Pertunjukan ini dimulai dengan repetisi tubuh yang membungkuk dan suara sesak yang kian mengeras. Suara sesak bila direlasikan dengan gagasan Riyo di atas tadi merupakan representasi dari manusia-manusia yang mulai kehilangan oksigen. Kemudian di pertengahan terdapat sekumpulan manusia yang mulai bergegas melawan kesesakan karena asap (melalui repetisi-repetisi gerak yang dikembangkan dari salah satu gerak Melayu). Di bagian akhir pertunjukan, para penari membuka pakaian mereka yang telah kuyub dengan keringat, dengan pakaian basah itulah mereka melakukan gerak melawan asap-asap.

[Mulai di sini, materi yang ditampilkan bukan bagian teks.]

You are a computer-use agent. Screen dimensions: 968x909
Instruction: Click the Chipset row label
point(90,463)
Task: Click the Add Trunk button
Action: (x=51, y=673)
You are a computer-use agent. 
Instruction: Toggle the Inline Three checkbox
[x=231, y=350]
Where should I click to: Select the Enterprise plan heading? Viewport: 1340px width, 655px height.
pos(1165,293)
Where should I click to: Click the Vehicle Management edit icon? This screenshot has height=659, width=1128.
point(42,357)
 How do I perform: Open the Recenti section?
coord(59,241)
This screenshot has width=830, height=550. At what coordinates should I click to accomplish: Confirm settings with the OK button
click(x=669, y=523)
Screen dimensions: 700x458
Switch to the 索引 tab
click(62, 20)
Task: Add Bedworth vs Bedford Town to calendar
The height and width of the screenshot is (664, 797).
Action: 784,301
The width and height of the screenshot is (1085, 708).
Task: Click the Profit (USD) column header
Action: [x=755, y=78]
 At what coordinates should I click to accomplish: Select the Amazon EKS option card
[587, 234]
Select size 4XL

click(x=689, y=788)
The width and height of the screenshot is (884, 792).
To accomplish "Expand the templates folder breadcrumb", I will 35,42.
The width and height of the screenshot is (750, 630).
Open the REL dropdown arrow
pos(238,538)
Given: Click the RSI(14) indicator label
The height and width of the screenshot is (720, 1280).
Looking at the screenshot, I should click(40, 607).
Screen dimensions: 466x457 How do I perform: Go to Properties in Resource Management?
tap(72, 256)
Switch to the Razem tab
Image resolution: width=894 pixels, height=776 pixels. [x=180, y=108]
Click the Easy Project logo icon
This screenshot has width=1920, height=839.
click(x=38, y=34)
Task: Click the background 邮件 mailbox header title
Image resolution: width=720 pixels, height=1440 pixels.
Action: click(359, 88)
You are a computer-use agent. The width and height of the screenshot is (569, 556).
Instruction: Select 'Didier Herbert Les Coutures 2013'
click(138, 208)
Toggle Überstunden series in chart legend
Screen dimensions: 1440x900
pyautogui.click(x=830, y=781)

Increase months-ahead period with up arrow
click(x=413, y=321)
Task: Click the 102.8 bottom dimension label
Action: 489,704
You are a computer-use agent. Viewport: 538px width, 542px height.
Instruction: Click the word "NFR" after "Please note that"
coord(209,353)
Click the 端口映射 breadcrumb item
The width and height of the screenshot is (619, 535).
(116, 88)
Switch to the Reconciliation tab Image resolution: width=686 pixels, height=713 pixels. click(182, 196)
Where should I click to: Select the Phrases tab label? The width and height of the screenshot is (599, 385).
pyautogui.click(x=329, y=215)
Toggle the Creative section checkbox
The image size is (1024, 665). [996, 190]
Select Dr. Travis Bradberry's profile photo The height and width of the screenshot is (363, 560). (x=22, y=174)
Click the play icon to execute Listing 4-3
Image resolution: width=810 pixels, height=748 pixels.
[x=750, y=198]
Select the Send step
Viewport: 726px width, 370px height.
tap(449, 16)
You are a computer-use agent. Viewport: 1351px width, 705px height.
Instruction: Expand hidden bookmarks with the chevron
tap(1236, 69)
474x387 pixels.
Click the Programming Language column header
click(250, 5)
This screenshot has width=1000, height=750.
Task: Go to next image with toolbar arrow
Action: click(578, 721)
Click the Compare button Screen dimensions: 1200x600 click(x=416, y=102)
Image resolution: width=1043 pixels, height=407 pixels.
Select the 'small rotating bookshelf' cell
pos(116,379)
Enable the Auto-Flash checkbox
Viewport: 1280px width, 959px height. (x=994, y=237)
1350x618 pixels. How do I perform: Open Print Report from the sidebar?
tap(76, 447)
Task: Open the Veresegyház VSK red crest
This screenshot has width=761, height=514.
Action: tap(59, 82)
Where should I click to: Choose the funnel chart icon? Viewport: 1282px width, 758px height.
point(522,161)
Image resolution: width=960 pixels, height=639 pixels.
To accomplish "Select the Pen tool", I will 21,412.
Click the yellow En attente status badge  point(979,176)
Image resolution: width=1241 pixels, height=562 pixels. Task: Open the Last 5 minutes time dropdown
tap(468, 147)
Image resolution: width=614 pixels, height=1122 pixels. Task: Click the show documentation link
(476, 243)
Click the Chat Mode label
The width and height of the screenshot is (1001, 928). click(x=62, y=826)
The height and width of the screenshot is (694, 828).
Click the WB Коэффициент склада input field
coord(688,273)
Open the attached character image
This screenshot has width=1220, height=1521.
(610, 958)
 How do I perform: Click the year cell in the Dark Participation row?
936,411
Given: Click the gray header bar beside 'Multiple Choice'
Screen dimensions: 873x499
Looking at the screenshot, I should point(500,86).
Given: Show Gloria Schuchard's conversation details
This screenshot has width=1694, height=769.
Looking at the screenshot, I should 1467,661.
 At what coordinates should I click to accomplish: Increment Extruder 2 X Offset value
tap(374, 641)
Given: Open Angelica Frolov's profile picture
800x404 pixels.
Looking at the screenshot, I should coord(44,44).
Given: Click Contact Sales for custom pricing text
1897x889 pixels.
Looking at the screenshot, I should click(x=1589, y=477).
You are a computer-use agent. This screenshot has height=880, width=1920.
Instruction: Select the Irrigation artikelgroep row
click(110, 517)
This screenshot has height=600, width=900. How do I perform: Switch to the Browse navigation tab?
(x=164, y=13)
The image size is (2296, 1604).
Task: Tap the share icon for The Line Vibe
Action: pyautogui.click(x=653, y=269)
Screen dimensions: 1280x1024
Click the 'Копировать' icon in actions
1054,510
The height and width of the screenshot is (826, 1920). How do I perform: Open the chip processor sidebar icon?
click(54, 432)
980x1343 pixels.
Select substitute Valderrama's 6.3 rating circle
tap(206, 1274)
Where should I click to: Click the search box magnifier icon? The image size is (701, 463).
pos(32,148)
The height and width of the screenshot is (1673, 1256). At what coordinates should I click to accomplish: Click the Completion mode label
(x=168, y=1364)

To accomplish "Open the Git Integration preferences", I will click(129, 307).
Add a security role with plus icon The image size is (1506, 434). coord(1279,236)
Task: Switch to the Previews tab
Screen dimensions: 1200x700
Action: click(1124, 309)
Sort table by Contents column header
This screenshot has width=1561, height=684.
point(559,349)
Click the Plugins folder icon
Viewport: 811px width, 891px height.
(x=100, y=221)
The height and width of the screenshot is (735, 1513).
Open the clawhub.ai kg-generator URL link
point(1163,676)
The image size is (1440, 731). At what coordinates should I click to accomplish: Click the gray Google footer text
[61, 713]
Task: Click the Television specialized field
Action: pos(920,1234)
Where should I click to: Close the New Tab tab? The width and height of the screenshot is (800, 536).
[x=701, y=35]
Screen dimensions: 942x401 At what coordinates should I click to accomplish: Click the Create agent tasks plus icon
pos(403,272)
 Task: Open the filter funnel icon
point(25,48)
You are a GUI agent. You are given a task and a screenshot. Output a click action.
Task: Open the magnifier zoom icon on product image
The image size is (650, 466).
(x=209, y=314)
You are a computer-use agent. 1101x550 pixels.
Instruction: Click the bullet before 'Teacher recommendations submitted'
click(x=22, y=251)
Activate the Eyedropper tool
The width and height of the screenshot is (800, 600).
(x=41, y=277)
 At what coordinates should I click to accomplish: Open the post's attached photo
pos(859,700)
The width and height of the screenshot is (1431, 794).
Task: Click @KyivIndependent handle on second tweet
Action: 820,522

Repetisi tubuh yang membungkuk dan suara sesak yang kian mengeras
Secara dasar, pertunjukan ini memang seperti gerakan melawan asap yang telah mencemari udara yang dihirup oleh manusia. Namun seperti yang telah dibahas sebelumnya bahwa karya seni merupakan refleksi dari kehidupan yang mampu memberikan kesadaran kritis kepada siapa saja yang melihatnya. Begitu pula dengan karya Sosak ini, sederhana tetapi memiliki kedalaman tentang kehidupan.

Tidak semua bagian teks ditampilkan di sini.